Although these women wear niqab, their shivering voices rang clear as bells when they shared about their experiences during the outbreak of the Marawi siege.
“In Shaa Allah na komasoy bo so mapiya kapkailay rekami a manga niqabi” (The beauty of our niqab be revered again.) said by one of the Niqabis, while her voice quivered, to which the others agreed (nodded). This was their hope amidst the issue raised against the practice of wearing black clothing, now being associated with the local terrorist group, Maute (otherwise called as blacks) who besieged Marawi City.
The discussion went emotional when these niqabis, began sharing their experiences like being advised if not forced to remove their niqab at checkpoints, being, mocked as a Maute member or terrorist for wearing black, etc..
These women called for understanding and respect from their fellow Filipinos. According to them, although they wear black they are not terrorists. They are Muslims who are also worthy of respect in society just like everybody else.
They concluded the discussion with a message in behalf of their fellow niqabis saying in a hopeful manner,
“We, niqabis, ask to those who can see us, don’t judge ka di kami niyo katawan.
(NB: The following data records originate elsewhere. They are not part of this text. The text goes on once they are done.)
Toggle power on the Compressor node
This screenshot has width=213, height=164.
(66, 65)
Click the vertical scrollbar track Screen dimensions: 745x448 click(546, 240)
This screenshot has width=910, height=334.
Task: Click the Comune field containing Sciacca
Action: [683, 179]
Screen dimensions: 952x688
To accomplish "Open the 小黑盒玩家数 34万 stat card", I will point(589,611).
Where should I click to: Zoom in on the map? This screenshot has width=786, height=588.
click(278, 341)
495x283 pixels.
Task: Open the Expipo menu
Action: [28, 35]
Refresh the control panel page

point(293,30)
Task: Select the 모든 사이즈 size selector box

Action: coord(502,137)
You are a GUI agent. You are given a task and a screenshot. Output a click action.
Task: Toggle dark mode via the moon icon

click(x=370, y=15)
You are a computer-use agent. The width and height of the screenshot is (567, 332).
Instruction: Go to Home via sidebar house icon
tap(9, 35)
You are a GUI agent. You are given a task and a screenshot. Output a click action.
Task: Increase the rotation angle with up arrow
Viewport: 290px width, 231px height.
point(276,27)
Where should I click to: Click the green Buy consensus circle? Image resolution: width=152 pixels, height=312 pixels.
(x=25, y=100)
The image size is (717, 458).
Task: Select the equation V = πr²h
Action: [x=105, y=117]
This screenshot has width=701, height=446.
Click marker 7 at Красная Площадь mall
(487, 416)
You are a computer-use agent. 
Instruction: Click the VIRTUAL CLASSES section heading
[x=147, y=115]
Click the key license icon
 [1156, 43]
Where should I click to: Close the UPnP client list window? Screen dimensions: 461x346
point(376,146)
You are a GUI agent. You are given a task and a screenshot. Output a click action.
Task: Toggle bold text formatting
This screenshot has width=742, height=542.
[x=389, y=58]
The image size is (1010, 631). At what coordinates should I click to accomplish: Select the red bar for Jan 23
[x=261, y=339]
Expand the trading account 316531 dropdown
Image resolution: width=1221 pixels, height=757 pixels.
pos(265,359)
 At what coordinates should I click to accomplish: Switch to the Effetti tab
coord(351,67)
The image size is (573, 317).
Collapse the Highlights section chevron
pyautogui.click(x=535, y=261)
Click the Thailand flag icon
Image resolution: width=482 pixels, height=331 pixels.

Respeto lang ka pkagdam ami oman e pagmock rkami.”
(We, niqabis, ask those who can see us, not to judge us because you don’t know us. This is just a matter of respect for us for we feel every mockery hurled against us.)
Indeed, no one deserves to be mocked because of one’s practice or belief. Understanding and respect are two words that must be considered and put into practice especially under serious and sensitive circumstances involving vulnerable persons. Women, like these Niqabis who are IDPs (Internally Displace Persons) from Marawi, and their shared experiences are something we should learn from.
They happened to have worn black clothing like the Mautes. But they should not be judged or condemned for being Niqabi. In fact, they too are IDPs and victims who deserve our care and respect. They may wear black. They are Muslims. But they are not terrorists.